La Haute Cour japonaise déclare constitutionnelle l’interdiction du mariage homosexuel

La Haute Cour japonaise déclare constitutionnelle l’interdiction du mariage homosexuel

TOKYO — Un tribunal japonais a jugé vendredi que l'interdiction du mariage homosexuel dans le pays était constitutionnelle et a rejeté les demandes de dommages-intérêts des plaignants, marquant ainsi la première décision d'une Haute Cour confirmant la position de l'État.

La décision de la Haute Cour de Tokyo constitue la dernière décision de la Haute Cour parmi six poursuites similaires déposées à travers le Japon, les autres tribunaux affirmant que l'interdiction viole la Constitution tout en rejetant les demandes d'indemnisation.

Dans le dernier procès, huit plaignants, dont des personnes ayant des partenaires de même sexe, réclamaient chacun 1 million de yens (6 400 dollars) de dommages et intérêts, arguant que les dispositions du droit civil qui n'autorisent pas le mariage homosexuel violent le droit à l'égalité garanti par la Constitution et la liberté de mariage.

Ils avaient fait appel d'une décision du tribunal de district de Tokyo en mars 2024, qui avait jugé la situation « inconstitutionnelle », mais avait rejeté leurs demandes de dommages et intérêts.

Parmi les 12 décisions de tribunaux supérieurs et inférieurs rendues jusqu'à présent, le verdict du tribunal de district d'Osaka a été le seul à déclarer que l'absence de reconnaissance légale est constitutionnelle.

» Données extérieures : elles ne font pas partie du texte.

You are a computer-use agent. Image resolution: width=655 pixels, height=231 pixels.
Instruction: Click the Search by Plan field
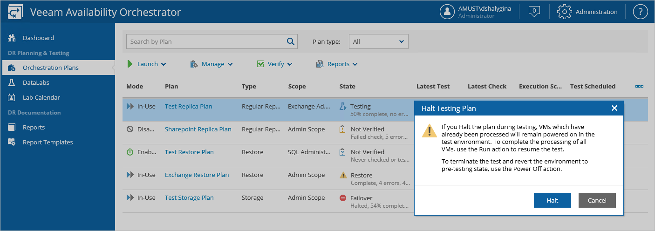[205, 41]
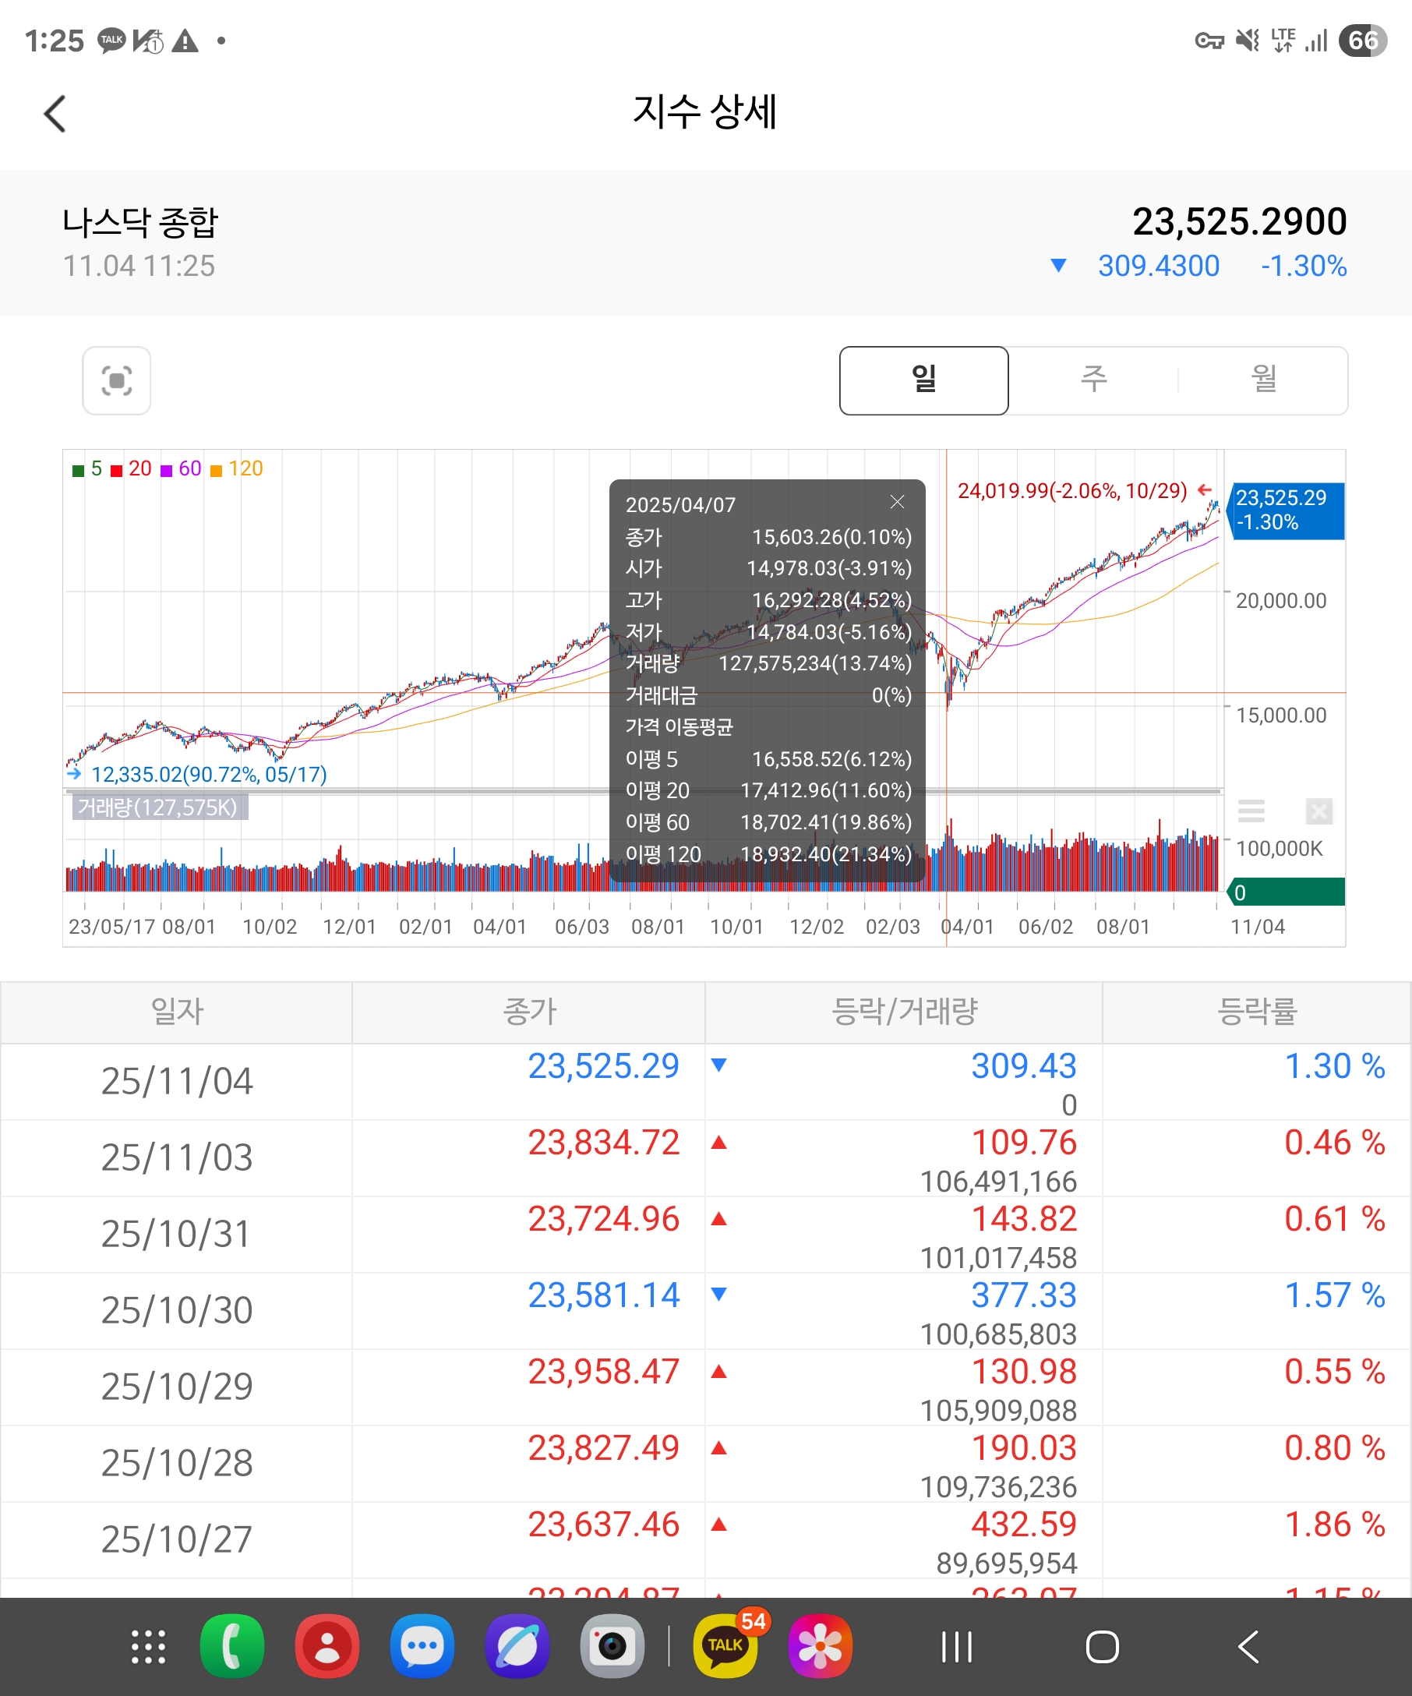Select the 일 (daily) chart tab
Image resolution: width=1412 pixels, height=1696 pixels.
pos(924,380)
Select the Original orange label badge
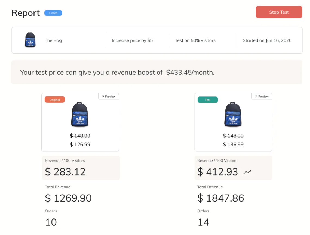The image size is (310, 235). (x=55, y=100)
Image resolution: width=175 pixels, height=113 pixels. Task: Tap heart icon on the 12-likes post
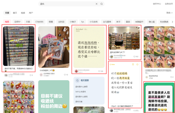coord(65,75)
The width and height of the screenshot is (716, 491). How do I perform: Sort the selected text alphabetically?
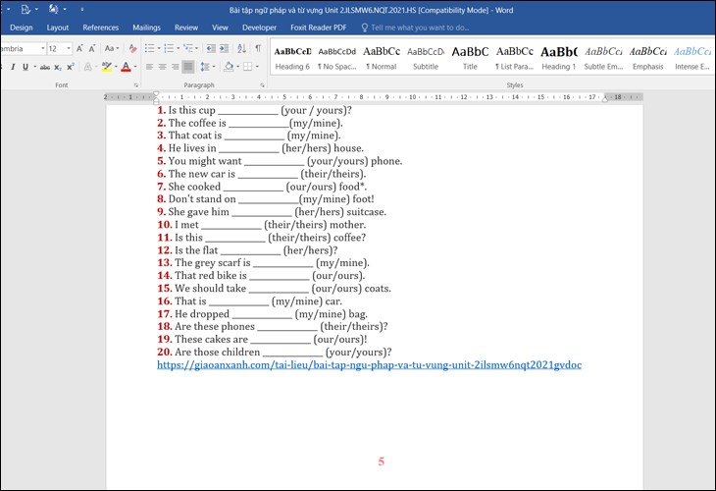(242, 48)
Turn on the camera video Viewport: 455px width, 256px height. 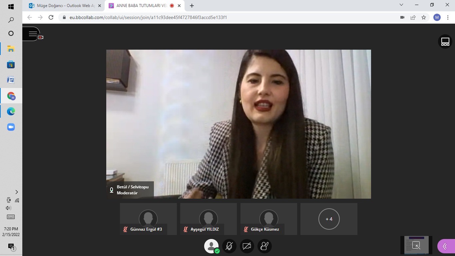click(x=247, y=246)
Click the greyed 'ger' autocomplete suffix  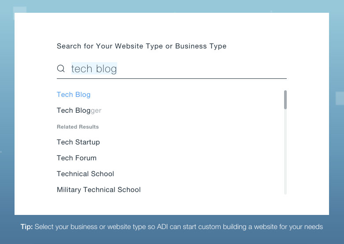96,111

Le Japon reste le seul pays du Groupe des Sept à ne pas avoir légalisé le mariage ou l'union civile entre personnes de même sexe, malgré la pression croissante de la communauté LGBT et de ses partisans.

L'article 24 de la Constitution, qui garantit la liberté du mariage, stipule : « Le mariage ne peut être fondé que sur le consentement mutuel des deux sexes ».